Fig. 5.6 Gaussian Filter. Observe that the smoothed result doesn’t show axis aligned artifacts that were visisble in the uniform filter.

The Gaussian (derivative) convolution will be discussed in the next chapter (and in one of the LabExerices).

Show code for figure

import numpy as np
import matplotlib.pyplot as plt
from scipy.ndimage import gaussian_filter

f = plt.imread('source/images/cameraman.png')
plt.subplot(131)
plt.imshow(f, cmap='gray')
plt.axis('off')

g = gaussian_filter(f, sigma=(4, 4), order=(0,1))
plt.subplot(132)
plt.imshow(g, cmap='gray')
plt.axis('off')

h = gaussian_filter(f, sigma=(4, 4), order=(1,0))
plt.subplot(133)
plt.imshow(h, cmap='gray')
plt.axis('off')


plt.savefig('source/images/gaussian_derivatives_cameraman.png')
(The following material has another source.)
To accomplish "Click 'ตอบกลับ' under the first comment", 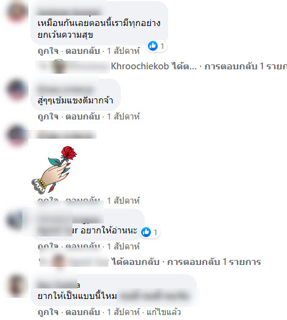I will (x=83, y=51).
../../../_images/gaussian_derivatives_cameraman.png

Fig. 5.7 Gaussian Derivative Filters. From left to right the original image \(F\), the first order derivative with respect to \(x\) (horizontal) and the first order derivative in the \(y\) direction.

5.2.8. Exercises

Linear Operator. From the definition of a linear image operator it follows that the zero image is mapped onto itself. This is often called the ‘origin’ or the (geometric( null vector. Can you prove this?
Translations and Translation Invariance.
1. Show that the convolution of function \(F\) with the shifted pulse \(\op T_{\v y}\Delta\) shifts (translates) the image \(F\): \((F\star \op T_{\v y}\Delta)(x) = F(\v x - \v y)\).
2. From the above we have that (in theory):
  
  \[(F\star\op T_{\v y}\Delta)\star T_{-\v y}\Delta = F\]
  
  Show (with an example calculated using Python for example) that the above is not valid in practice.
Convolution versus Correlation.
1. The convolution is commutative, i.e. \(f\ast g = g\ast f\). This is not true for the correlation. Give the expression for \(f\ast_C g\) where \(g\) is on the left of the \(\ast_C\) and \(f\) on the right.
2. The convolution is associative, i.e. \((f\ast g)\ast h=f\ast(g\ast h)\). That is not true for the correlation \(\ast_C\). Give the expression for \((f\ast_C g)\ast_C g\).
Commutative Convolution. Prove that the (discrete) convolution is commutative.
Associative Convolution. Prove that the (discrete) convolution is associative.